Actually, this is no different on Windows. All of the PowerShell commandlets
could have been implemented as applications which import a library. This
library would replace main in much the same way as winmain, provide a
metadata enriched implementation of getopt, man, etc. There is no need to
invent a new shell in order to acquire the power of piping objects. Sure, cmd
is old and needed to be retired for many other reasons, but it is a real shame
that the PowerShell toolset is not available to those of us stuck in batch
scripts.
Personally, I would really like to see such a library developed. Microsoft has
certainly proved one thing with PowerShell: steep learning curves are not
intrinsic to command line interfaces. Unfortunately, commandlets are two steps
forward and one step backwards.

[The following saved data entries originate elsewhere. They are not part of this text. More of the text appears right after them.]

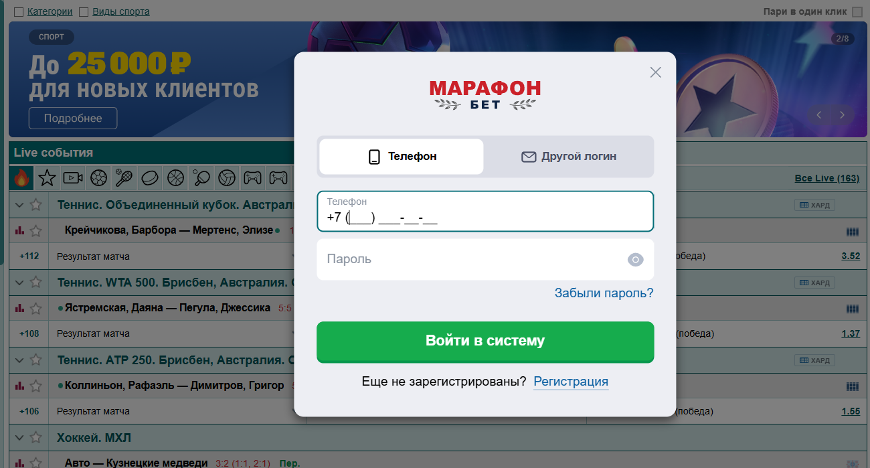The width and height of the screenshot is (870, 468).
Task: Open the tennis sport filter icon
Action: (x=124, y=177)
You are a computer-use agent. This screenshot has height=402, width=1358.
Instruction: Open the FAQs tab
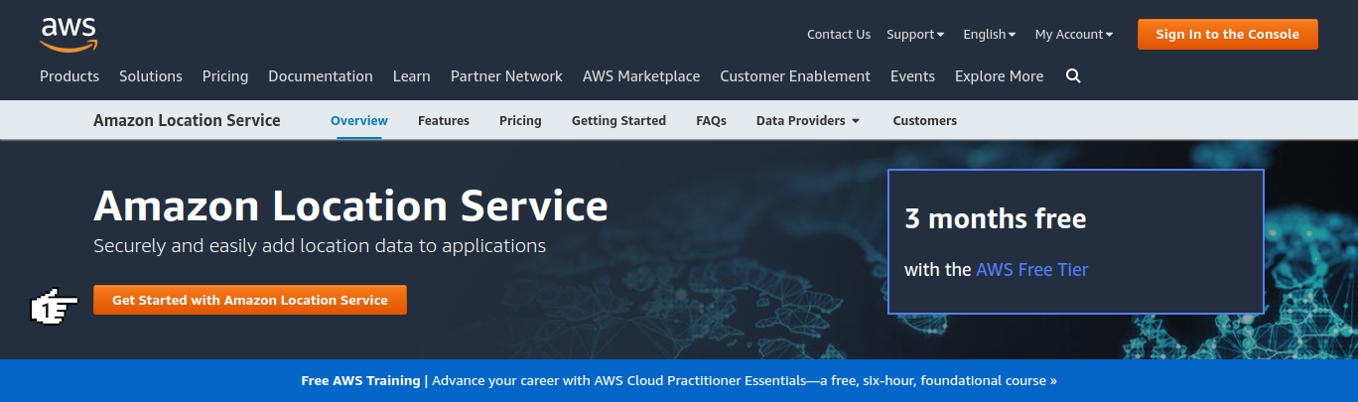(711, 121)
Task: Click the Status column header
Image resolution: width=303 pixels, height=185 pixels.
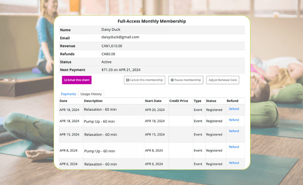Action: 211,101
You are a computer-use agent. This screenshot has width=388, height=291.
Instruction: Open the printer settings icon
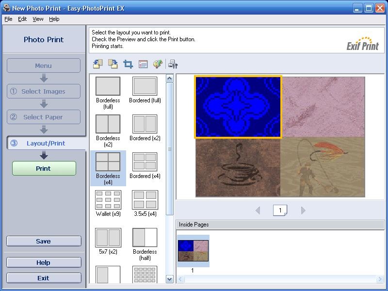tap(173, 64)
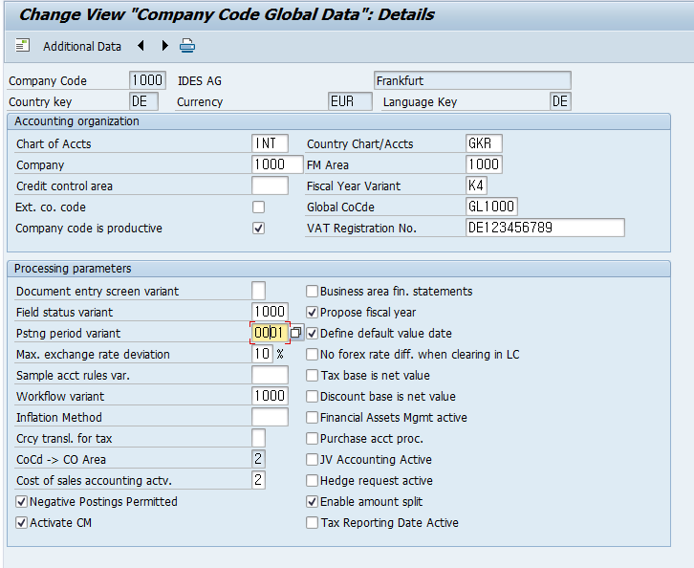Select the VAT Registration No. field
Screen dimensions: 694x568
(544, 228)
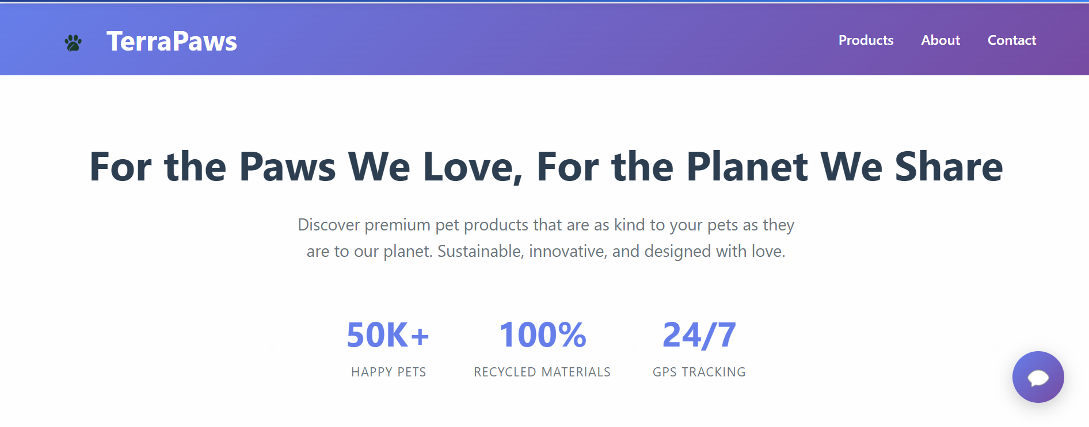The height and width of the screenshot is (427, 1089).
Task: Click the RECYCLED MATERIALS stat label
Action: coord(542,372)
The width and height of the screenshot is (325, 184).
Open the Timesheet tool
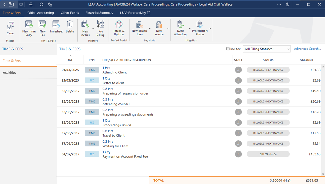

I have no doubt that we can retake that forward
step.
Imported Comments
klumsy
I find the 2nd point interesting given that most of the powershell team were
unix only guys before this project.
Brandon Bloom
I don’t know the history of PowerShell or any of the team members. I’m sure
they are all very smart and have a strong grasp of Unix in general. Maybe they
understand exactly what I’m getting at, but explicitly rejected it for some
non-obvious reasons (such as scheduling, implementation complexity, target
users, etc). They probably know better than I do. My apologies for exaggerating
to make a point :–)
Howard T. Snidbiscuits
I agree, PowerShell is way better than the primitive, DOS style Windows CMD.
However, it’s nothing like a normal Unix shell for me… and I’d rather just
use cygwin.
Kosta
Sorry but no: Pipelining objects is much smarter. You can still pipe strings or
binary data if you want, but you don’t have all the drawbacks.
And then there’s the security implications. While theoratically possible, are
all your scripts safe against whitespace|“‘`` injection? Piping objects is sooo
much easier AND it does not kill your system if the bytestream containsrm -rf /`.
Just my two cents…
Powershell Jedi
Unix is optimized around flat files windows is optimized around objects. It’s
not the they don’t understand Unix. The Powershell Team has a strong unix
Background. It’s just just that M$ has 87% market share and a trillion dollars
in the bank share that says F@ck unix.
Brandon Bloom
Piping objects has draw backs too. Here’s a case that came up on the internal
PowerShell mailing list…
Unix:
cat foo | wc -l
PowerShell:
Get-Content foo | Measure-Object -line
Ignore the line length, as I didn’t use any aliases for the PowerShell version.
The issue here is that Get-Content returns a String, not a StreamReader. The
result is that for large files, the entire String must be read into memory and
for really large files, swapped back out to disk!
You could easily work around this with objects; this example is just to show
that objects have drawbacks just as byte streams do. Everything is always a
balance. I like the Unix approach because it is a simple system with drawbacks
that are well understood. I dislike the object approach because it is a complex
system with less obvious drawbacks that don’t bite you until much later.
Len
Are you kidding? MS couldn’t even get the simplest thing right. Their
“compare-object” is supposed to be their “equivalent” to diff. Not so. Not
even close. Try comparing these two files:
file 1:
a
b
c
d
file 2:
d
c
b
a
Unix diff correctly shows how they are different. MS compare-objects says they
are the same. Why? Because the latter doesn’t care about order.